Do explicit and implicit self-recognition use the same mechanism?
Language models show two forms of self-recognition: implicit entropy shifts and explicit verbal reports. Do these tap the same underlying internal state, or do they operate through separate mechanisms?
Self-recognition in language models is not one capability but two. The implicit form shows up in the output distribution — on-policy entropy collapses relative to off-policy, driven by an internal input-surprise signal the model never has to articulate. The explicit form is a verbal report: ask the model whether the preceding context is its own generation or a prefill, and it can answer. The striking finding is that these two abilities do not share a substrate. Explicit verbal self-recognition routes through a different mechanism than implicit recognition.
This dissociation is consequential for interpretability and self-report reliability. It means a model's verbal claim about whether it produced something is not simply reading off the same internal state that already governs its entropy. The two channels can in principle diverge: a model might verbally deny authorship while its distribution betrays on-policy confidence, or vice versa. The clean alignment between "what the model says about itself" and "what the model's internals encode" cannot be assumed.
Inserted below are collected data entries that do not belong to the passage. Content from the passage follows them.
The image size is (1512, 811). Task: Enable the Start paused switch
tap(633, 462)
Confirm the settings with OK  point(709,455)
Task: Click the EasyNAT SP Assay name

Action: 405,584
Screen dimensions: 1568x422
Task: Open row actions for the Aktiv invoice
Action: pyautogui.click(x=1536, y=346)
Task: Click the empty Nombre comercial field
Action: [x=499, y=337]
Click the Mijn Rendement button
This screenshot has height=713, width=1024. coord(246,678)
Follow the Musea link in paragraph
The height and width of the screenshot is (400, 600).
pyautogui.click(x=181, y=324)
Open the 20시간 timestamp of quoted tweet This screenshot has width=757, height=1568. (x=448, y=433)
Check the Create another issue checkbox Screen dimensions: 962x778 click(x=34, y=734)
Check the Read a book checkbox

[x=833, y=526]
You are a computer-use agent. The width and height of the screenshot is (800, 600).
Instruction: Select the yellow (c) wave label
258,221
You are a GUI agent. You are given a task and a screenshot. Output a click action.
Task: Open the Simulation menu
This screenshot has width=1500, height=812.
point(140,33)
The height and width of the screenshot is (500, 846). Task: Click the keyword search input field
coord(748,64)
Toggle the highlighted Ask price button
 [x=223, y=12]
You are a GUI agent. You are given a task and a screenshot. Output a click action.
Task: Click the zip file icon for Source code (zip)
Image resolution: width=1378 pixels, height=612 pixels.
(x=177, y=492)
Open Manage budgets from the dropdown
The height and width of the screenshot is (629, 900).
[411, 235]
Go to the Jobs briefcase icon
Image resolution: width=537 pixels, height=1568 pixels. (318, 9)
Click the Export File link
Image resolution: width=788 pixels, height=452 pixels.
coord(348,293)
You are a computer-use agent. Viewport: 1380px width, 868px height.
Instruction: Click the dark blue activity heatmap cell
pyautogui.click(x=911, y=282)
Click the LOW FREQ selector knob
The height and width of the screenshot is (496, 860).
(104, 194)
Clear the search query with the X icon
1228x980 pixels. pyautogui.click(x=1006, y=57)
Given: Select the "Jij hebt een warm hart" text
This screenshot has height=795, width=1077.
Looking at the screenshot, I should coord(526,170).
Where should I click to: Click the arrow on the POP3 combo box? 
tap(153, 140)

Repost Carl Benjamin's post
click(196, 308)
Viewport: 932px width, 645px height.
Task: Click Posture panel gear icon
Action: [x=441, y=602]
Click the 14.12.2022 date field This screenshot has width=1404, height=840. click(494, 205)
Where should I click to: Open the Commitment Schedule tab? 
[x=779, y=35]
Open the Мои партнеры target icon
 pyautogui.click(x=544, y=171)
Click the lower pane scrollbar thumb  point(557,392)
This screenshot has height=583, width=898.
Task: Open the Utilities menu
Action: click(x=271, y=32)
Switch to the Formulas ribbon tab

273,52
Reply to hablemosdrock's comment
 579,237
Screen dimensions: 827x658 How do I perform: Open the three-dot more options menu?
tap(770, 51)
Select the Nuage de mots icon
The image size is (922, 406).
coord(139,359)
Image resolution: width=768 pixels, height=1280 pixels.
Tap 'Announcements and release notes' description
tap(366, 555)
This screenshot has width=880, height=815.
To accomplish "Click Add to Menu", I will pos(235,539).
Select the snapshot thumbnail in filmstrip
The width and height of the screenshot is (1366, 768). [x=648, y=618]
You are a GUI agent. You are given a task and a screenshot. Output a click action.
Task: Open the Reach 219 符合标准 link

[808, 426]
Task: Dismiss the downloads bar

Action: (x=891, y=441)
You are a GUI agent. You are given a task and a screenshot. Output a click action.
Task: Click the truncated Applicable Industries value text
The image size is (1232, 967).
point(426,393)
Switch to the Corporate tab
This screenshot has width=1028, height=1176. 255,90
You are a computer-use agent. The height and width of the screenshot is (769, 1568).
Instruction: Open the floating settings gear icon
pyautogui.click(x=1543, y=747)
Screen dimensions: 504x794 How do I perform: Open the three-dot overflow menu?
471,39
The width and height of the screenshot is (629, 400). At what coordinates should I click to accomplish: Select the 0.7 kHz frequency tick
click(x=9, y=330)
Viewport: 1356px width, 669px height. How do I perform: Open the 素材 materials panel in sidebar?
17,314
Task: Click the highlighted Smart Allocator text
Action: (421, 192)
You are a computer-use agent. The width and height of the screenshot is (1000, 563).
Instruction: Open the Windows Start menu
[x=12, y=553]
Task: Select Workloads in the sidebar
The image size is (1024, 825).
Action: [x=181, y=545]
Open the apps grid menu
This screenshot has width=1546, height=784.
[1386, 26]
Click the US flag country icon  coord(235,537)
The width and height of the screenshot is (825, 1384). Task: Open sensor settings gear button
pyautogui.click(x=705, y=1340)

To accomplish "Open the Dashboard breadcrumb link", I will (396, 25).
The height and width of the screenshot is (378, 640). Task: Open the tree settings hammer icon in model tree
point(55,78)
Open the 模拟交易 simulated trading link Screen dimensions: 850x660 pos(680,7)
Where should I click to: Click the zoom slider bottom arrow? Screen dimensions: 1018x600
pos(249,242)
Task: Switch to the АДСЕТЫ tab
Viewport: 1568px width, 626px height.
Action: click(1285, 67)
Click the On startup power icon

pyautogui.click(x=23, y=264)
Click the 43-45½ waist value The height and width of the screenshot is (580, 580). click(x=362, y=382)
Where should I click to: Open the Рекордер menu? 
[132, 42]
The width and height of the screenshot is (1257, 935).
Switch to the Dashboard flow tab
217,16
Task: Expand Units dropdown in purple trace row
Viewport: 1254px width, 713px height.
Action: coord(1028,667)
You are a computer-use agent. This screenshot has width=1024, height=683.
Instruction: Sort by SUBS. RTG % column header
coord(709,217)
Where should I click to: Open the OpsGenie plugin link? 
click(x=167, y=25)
Why it matters: much of the case for using model self-reports as a window into internal states presumes those reports tap the relevant mechanism. This result is a concrete counterexample within a single capability — self-recognition — where the verbal channel and the implicit channel are mechanistically separate. It tempers optimism about introspective self-report as a transparency tool: even when a model is right about itself, it may be right through a path disconnected from the process actually doing the work, which is exactly the failure mode that makes self-reports hard to trust as evidence.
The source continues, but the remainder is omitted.